You may have noticed this week that the world was not destroyed. While this tends to happen on a fairly regular basis, this week the world didn’t blow up in spite of unfounded concern about the Large Hadron Collider (LHC). Some people were afraid that by turning on the LHC, the world would be converted into Strange Matter, sucked into a micro black hole or would in some other way befall a fate worse than a mediocre episode of Stargate SG-1.
Or maybe it did.
Perhaps by turning on the LHC,* the fundamental properties of physics have gone subtly but irrevocably boink. You can’t tell, see, because we’re on this side of the event horizon and everything on Earth 2 is at an oblique angle to how things were on Earth 1.

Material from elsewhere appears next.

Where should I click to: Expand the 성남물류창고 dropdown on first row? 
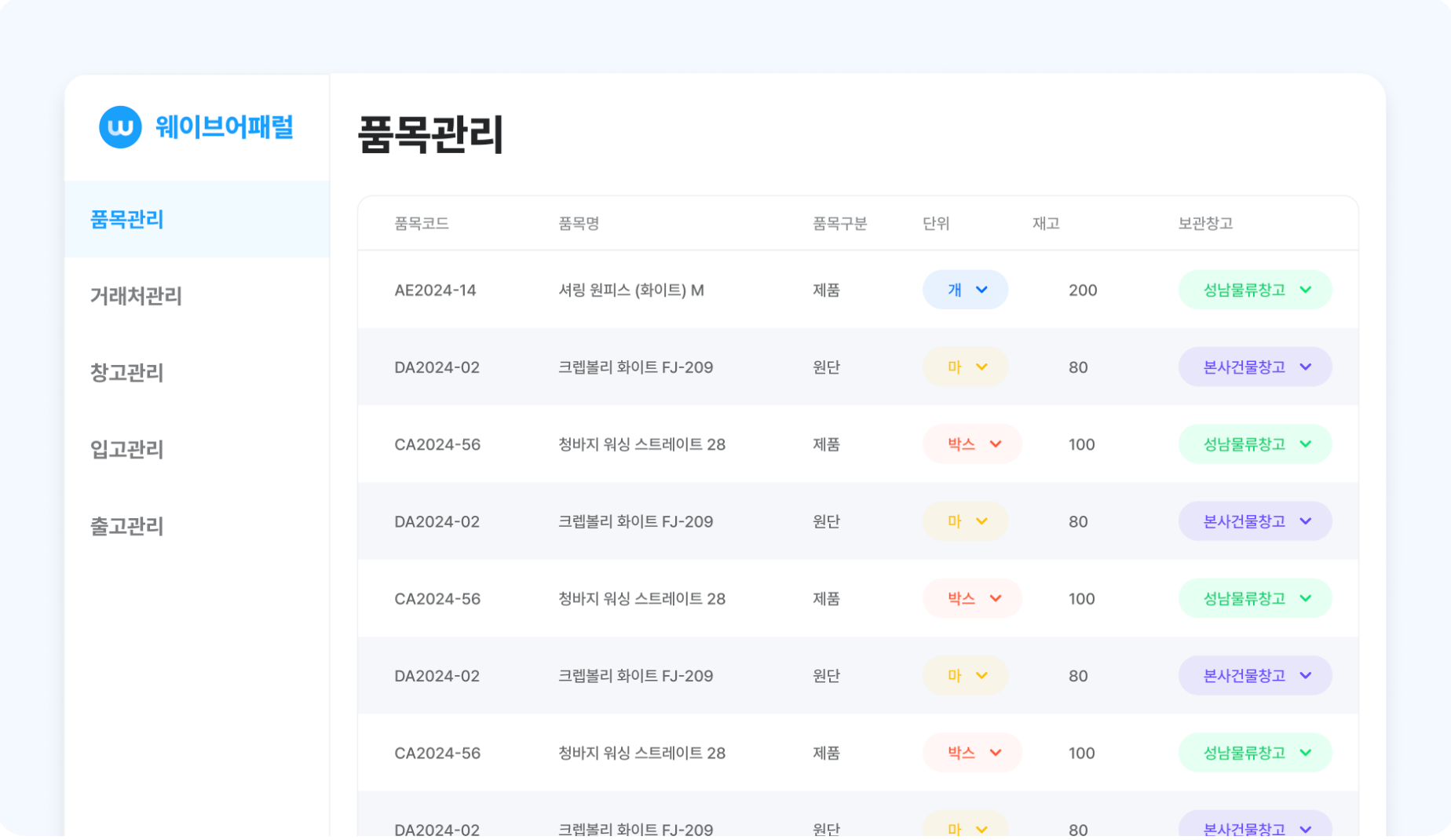(x=1254, y=290)
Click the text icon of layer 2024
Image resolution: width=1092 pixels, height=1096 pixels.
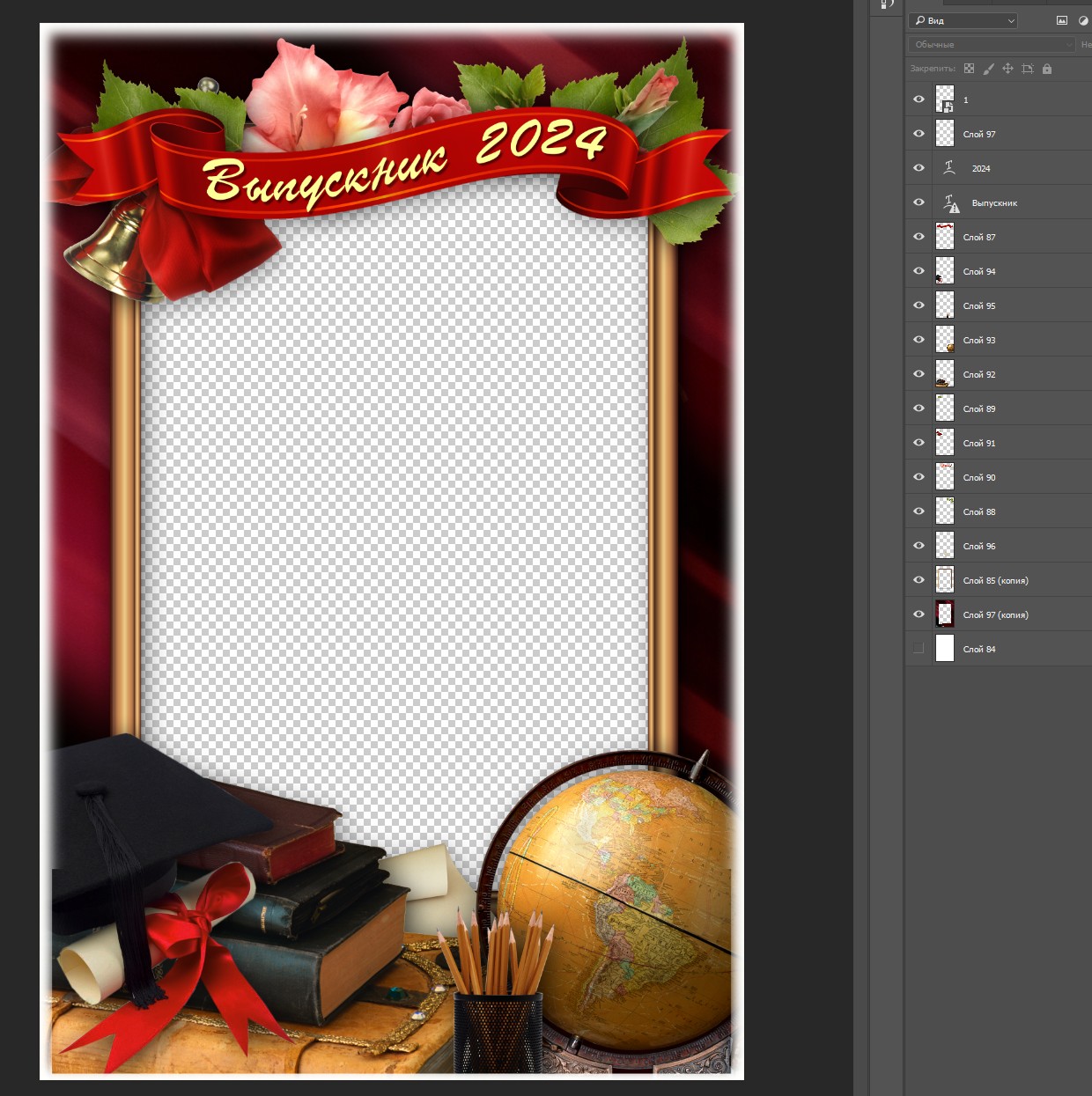click(x=949, y=168)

On Earth 1, John McCain said that governors and mayors weren’t experienced enough to be Vice President or President while in Earth 2, he nominated Sarah Palin, who is now a world renowned Russian expert due solely to her being able to see Russia from the Governor’s mansion in Alaska.**
Also, on Earth 2, the US Army has a super secret weapon that is as revolutionary in modern warfare as the tank or the nuclear bomb. You just can’t, you know, see it. My guess? Yaks with laser beam eyes. It’s a post-LHC world, baby. If the GOP can field a woefully unqualified soccer mom for the VP slot and still be taken seriously, then yaks now have laser beam eyes. QED, bitches.
* The large hadrons are not yet colliding, as the proton flow is only going in one direction. At near the speed of light. How cool is that? So long as they don’t cross the streams, we should be OK.
** Which means that, because I can see the moon form my window, I am now an astronaut. Suck on it, Neil Armstrong!